=== TASK INSTRUCTIONS ===
Starting with the line that contains "Task: Go forward with the top right arrow" and stopping after the line that contains "The image size is (1112, 623).", copy the entries below exactly. Include nothing else.

Top of RAW DATA

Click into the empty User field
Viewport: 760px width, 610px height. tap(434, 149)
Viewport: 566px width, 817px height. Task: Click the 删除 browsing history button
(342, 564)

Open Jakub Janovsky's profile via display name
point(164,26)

Bottom of RAW DATA
Top of RAW DATA

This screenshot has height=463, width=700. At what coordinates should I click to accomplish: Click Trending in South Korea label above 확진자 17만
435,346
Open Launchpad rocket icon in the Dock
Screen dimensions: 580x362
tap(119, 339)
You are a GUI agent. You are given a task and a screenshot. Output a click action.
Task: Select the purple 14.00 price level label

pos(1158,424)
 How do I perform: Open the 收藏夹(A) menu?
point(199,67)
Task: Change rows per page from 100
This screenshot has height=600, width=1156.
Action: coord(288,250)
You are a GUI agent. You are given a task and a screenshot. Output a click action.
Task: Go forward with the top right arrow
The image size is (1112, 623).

Bottom of RAW DATA
Top of RAW DATA

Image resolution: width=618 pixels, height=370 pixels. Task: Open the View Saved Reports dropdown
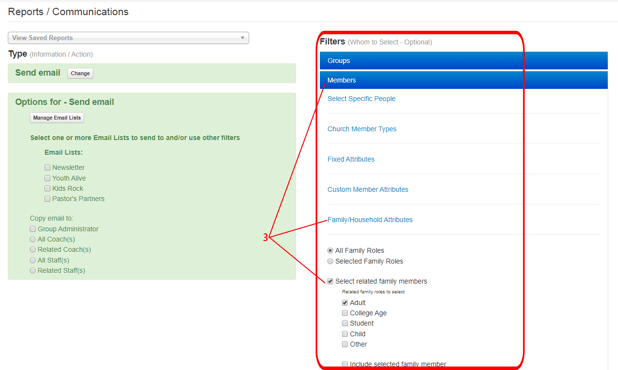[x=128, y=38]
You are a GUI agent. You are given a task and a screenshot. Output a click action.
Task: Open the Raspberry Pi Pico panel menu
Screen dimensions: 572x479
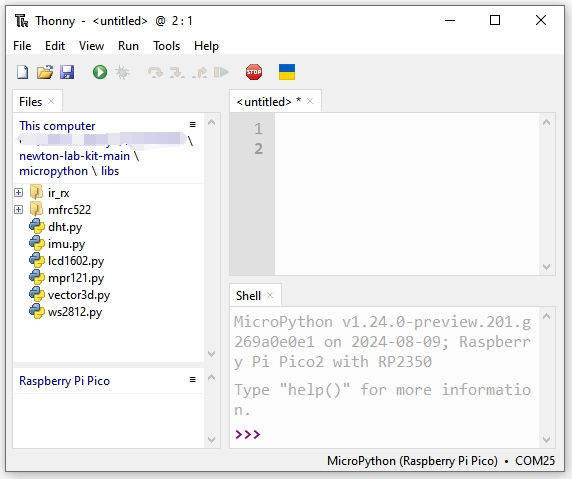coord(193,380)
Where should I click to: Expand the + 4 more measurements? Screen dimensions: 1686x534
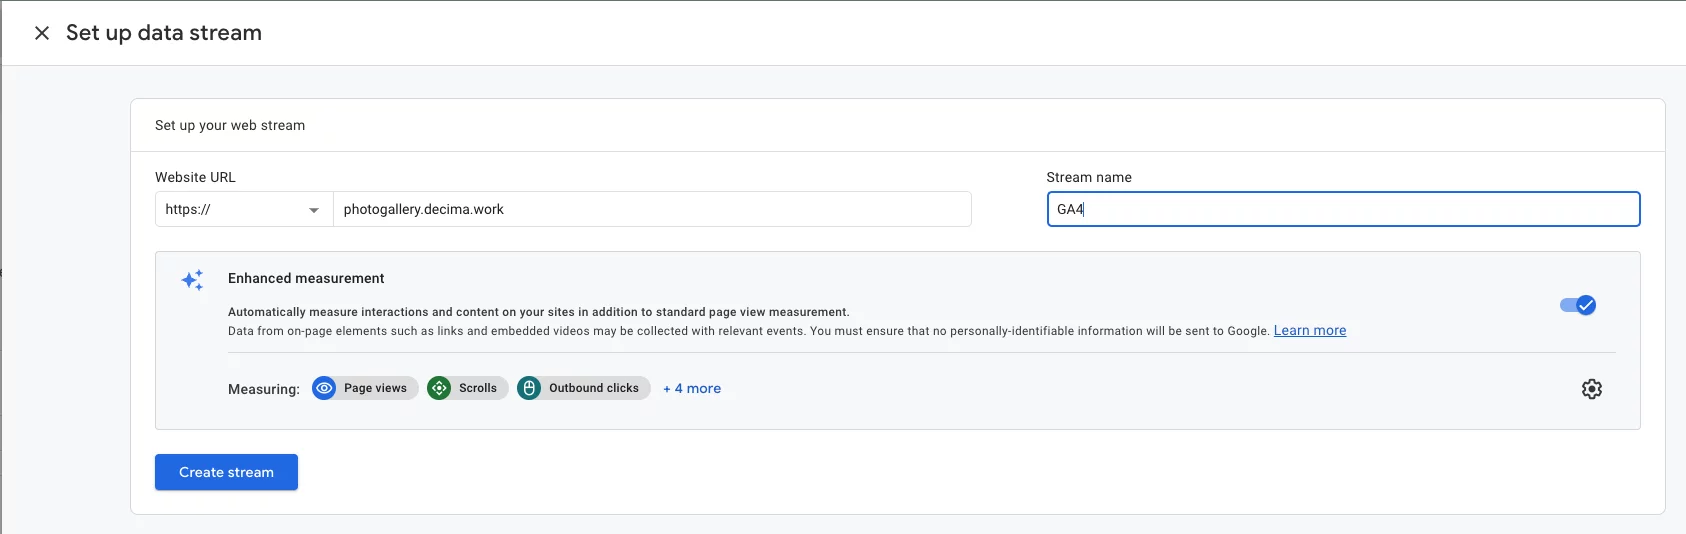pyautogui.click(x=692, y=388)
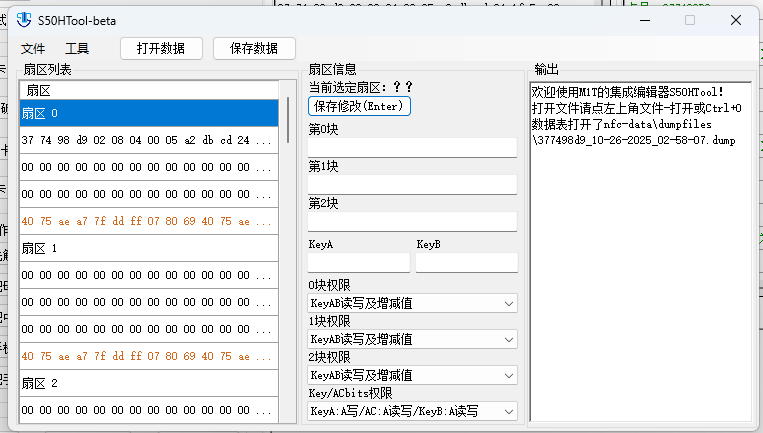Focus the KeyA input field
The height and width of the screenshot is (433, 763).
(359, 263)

Bottom of RAW DATA

=== SOLUTION TO THIS PROBLEM ===
Task: Go forward with the top right arrow
The image size is (1112, 623).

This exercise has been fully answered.